All of this information has one major drawback.  NGS data sets can grow to unmanageable size, and this data needs to be organized, assembled, analyzed, etc.  Read lengths are typically between 100 and 400 base pairs in length, but can grow into much larger sizes, all of which need to be assembled.  In the end, this translates into large amounts of data – volumes ranging from 120 to 600 gigabytes – that need to be stored.  For many, this can be a serious problem.

In investigating storage solutions, some might go looking for some outside assistance in the matter only to be shocked at the price tags they find.  After all, storage is cheap.  You can go to Costco down the road and pick up a 1 terabyte hard drive for under $100.  Why is there so much fuss over NGS data?  And how do these companies justify the prices they charge?

In reality, things are not so simple as to be able to stick some NGS data on a hard drive and call it done.  There are several factors that must be considered in dealing with this very unique type of data.

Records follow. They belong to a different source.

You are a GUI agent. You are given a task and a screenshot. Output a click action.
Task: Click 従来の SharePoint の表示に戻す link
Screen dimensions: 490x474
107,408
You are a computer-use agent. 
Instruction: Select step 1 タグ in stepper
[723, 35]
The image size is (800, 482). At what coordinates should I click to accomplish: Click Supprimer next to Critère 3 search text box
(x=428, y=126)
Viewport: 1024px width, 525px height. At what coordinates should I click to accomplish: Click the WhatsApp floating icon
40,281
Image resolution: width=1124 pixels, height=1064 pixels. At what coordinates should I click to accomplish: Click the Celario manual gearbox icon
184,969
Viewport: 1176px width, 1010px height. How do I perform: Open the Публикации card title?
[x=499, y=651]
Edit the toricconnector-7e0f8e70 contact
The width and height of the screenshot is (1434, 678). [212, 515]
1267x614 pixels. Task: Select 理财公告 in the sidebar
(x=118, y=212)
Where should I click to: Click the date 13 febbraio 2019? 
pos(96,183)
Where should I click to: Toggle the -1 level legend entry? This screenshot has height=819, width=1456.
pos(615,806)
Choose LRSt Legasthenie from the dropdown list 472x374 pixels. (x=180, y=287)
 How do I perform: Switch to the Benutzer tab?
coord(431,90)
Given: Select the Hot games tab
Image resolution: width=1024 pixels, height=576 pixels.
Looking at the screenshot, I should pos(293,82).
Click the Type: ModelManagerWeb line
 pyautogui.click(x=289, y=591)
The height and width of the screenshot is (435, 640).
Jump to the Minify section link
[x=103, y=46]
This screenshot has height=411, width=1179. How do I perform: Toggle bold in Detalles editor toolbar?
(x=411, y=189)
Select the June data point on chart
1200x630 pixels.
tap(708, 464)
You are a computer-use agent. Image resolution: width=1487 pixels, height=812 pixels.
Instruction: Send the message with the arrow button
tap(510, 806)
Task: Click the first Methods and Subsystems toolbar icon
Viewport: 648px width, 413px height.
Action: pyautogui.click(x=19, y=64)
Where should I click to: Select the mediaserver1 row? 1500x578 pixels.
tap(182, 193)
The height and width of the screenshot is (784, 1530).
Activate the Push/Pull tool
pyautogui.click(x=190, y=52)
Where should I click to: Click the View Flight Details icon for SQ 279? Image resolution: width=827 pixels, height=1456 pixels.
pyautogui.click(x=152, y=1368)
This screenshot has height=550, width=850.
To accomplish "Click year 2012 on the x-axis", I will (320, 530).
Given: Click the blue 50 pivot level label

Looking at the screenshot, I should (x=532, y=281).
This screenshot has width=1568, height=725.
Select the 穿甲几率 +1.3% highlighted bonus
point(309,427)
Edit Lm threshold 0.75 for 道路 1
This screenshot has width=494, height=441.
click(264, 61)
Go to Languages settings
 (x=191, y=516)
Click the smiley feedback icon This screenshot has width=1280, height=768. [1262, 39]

First, a single hard drive is not backed up and does not properly secure your data.  That drive represents a single point of failure in which your data can be lost.  If that drive is damaged, corrupted, or lost, you might be out of the data that took a long time on a very expensive machine to generate.  Even if the disk has its own backup system onboard, that doesn’t protect it from physical damage.  Mirroring the hard drive to another is better, but if those are stored in the same place, the same problem could take out both copies.  Additionally, backups can be prone to failure and it’s no easy task verifying the data integrity of them.

Second, if you want to use these data-sets for meaningful analysis, you’re going to need your data to be available.  This means it needs to be readily accessible and in the right format.  The process of parsing and mapping data can make working with the data infinitely more usable.  If your data is stored on separate drives or in raw formats, doing any work with the data requires hours of work to prep the data.  If you constantly have to shuffle around drives or need to perform mapping and analysis work every time you need information from that data, it’s going to become very cumbersome, very quickly.  Centralized storage of your data allows everything to be in one place, in one format, where it can easily be read and you can use your analysis tools to interact directly with the data.

Finally, collaboration can be a total headache with massive datasets like the ones NGS machines produce.  Sanger/SNP datasets (which can range from about 1 megabyte up to 40) are small enough that you can attach several sets to an email, if you really needed to.  NGS, however, with its 120 – 600 gigabytes of data, could take days to send over the internet.  In many cases, the only practical option is to mail a hard drive to your collaborators.   There are some obvious concerns with time, expense, and security that come with this option.

What this all boils down to is that you need access to a serious data storage operation to handle NGS datasets.  Once you accumulate several sets (let alone hundreds or thousands of them), you need massive storage arrays to keep all the data secure and readily accessible.  With this comes the processing power necessary to return data in a reasonable time, security measures, and a staff to ensure everything is running correctly.  The question is, will you store and manage your own data, or will you look to an outside solution?